Sıcacık, güçlü ellerin göğsünü sıkıştırıp okşaması Brianna'nın dünyayla olan bağlantısını kesiyordu. Daha fazlası için kendini sevdiği adama doğru itti. Marcus onu seviyor, okşuyor, öpüyordu. Ağzını çektiğinde neredeyse itiraz ediyordu. Marcus kendini altında hapsedecek şekilde üst bacağına oturdu ve Brianna'ya baktı. Uykunun mahmurluğu dağılmış şimdi alev alev bir istek parlıyordu gözlerinde. Marcus, Brianna'nın tişörtünü uçlarında tutup yavaşça boğazına doğru çektiğinde Brianna huzursuzca kıpırdandı.
- Görmeme izin ver.
Yalnızca başını sallayabilmişti.

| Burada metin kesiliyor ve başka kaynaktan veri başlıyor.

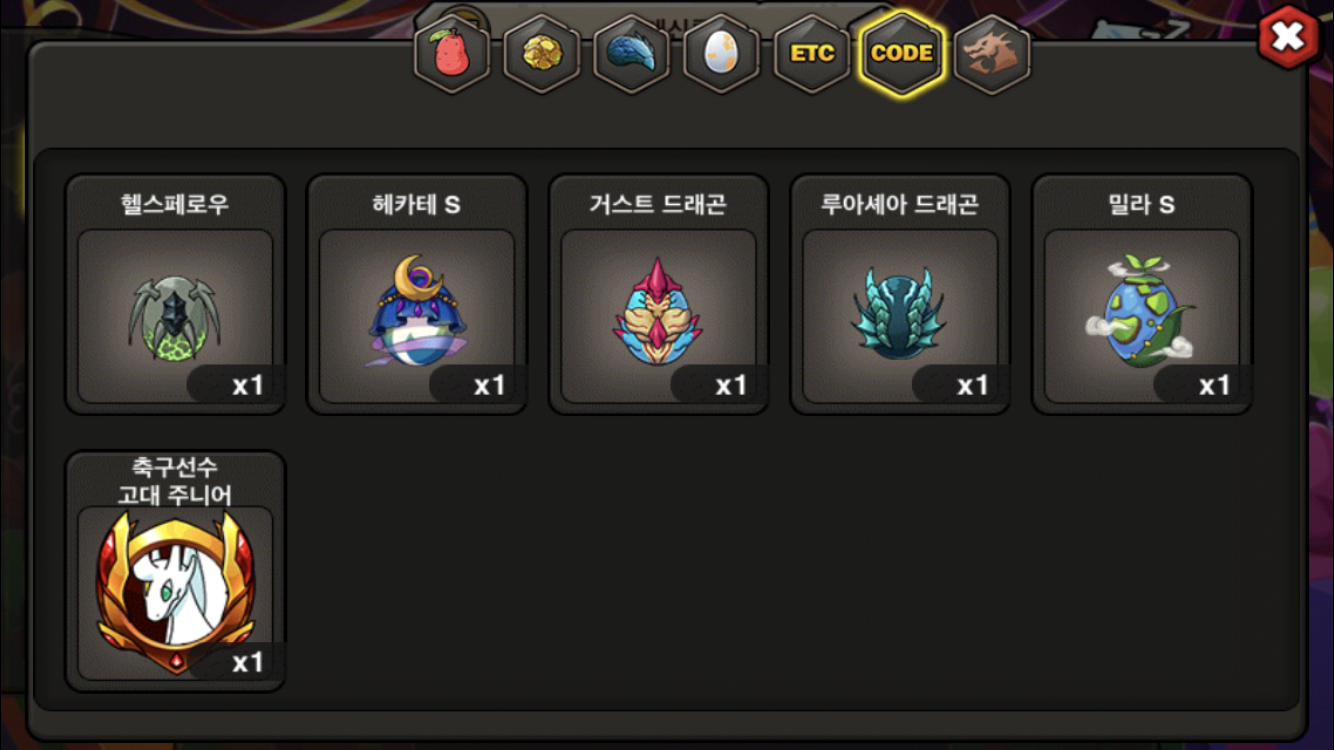
Task: Open the red fruit food tab
Action: [452, 54]
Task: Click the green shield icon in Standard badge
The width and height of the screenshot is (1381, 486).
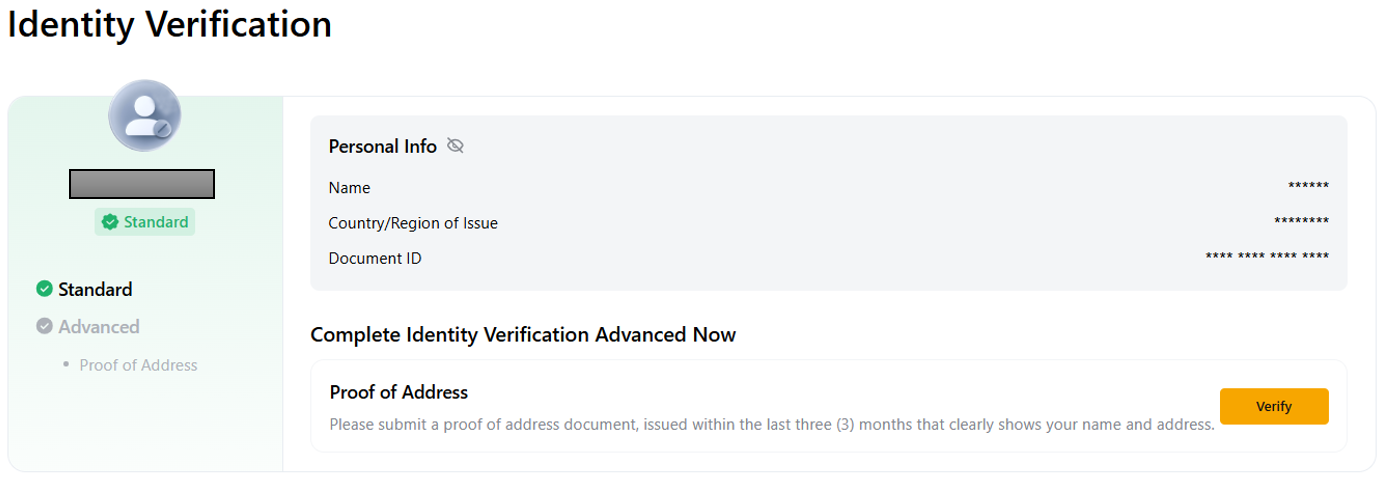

Boğuk sesi, koyulaşmış gözleri, titreyen dudaklarıyla Brianna onunda kendinden farklı hissetmediğini biliyordu.
Marcus tişörtü kaldırıp da bu ince kumaş parçasının sakladığı iki mükemmel memeyi görünce hayranlıkla bakakaldı. Koyu pembe uçları zevkten kabarmıştı.
- Çok güzelsin Brianna, nefesimi kesecek, dengemi bozacak kadar çok. Yalnızca öpeceğim. Sen isteyerek bana gelene kadar da bununla yetineceğim.
Brianna'nın cevabını beklemeden sağ meme ucunu sıcak ağzına götürdü. Brianna hevesle kasıldı. Harika hissettiriyordu. Marcus diliyle etrafında dolaşıp dişlerinin baskısını hissettirince de titredi. Çok güzeldi. Islaklığının iç çamaşırını ıslattığını biliyordu. Fakat Marcus durmuyordu. Ağzı yer değiştirdiğinde Brianna artık zevkle inliyordu. Hassas meme uçları örselenmiş, sevdiği adamın nefesleriyle mest olmuştu.
Marcus duracak sınırı geçmeye çok yakın olduğunu biliyordu. Duracaktı. Durmalıydı. Henüz Brianna duygusal olarak onunla olmaya hazır mı bilmiyordu ve bu konuşmayı da onun akşamdan kalma haliyle yapmayacaktı. Tüm gücünü kullanıp ağzını memelerinden çekti, tişörtü aşağıya indirdi ve onu son bir kez öpüp kendini yatağa geri attı.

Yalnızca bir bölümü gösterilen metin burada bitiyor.